* _Problem description_
Line filter on the word "Organization": copy each matching line from the entries.

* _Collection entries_
# # #
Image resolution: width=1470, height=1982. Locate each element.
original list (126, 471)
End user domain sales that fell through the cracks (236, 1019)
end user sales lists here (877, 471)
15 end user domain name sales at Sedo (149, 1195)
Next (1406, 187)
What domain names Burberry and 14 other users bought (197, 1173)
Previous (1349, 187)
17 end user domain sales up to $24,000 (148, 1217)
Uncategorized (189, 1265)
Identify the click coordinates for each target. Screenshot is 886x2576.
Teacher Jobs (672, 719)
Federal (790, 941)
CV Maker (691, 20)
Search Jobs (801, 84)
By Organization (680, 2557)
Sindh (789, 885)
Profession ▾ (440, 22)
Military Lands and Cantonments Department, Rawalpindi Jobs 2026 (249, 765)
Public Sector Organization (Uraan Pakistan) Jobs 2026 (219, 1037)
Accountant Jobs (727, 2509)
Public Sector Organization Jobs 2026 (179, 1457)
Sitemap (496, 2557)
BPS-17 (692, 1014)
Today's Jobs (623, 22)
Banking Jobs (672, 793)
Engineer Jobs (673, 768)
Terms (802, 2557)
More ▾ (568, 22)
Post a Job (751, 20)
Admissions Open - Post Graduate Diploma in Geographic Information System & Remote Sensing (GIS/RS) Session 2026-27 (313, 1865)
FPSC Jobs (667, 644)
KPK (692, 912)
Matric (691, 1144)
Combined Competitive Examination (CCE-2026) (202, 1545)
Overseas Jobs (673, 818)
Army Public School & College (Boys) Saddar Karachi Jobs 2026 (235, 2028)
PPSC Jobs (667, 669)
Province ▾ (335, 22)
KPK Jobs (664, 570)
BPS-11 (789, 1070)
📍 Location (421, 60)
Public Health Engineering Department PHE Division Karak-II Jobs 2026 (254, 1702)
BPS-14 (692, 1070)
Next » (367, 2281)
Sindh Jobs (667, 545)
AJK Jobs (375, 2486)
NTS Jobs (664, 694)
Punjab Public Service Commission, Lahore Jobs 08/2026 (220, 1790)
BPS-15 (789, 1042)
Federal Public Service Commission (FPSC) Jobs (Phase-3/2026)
# # #
* _Answer area_
By Organization (680, 2557)
Public Sector Organization (Uraan Pakistan) Jobs 2026 (219, 1037)
Public Sector Organization Jobs 2026 (179, 1457)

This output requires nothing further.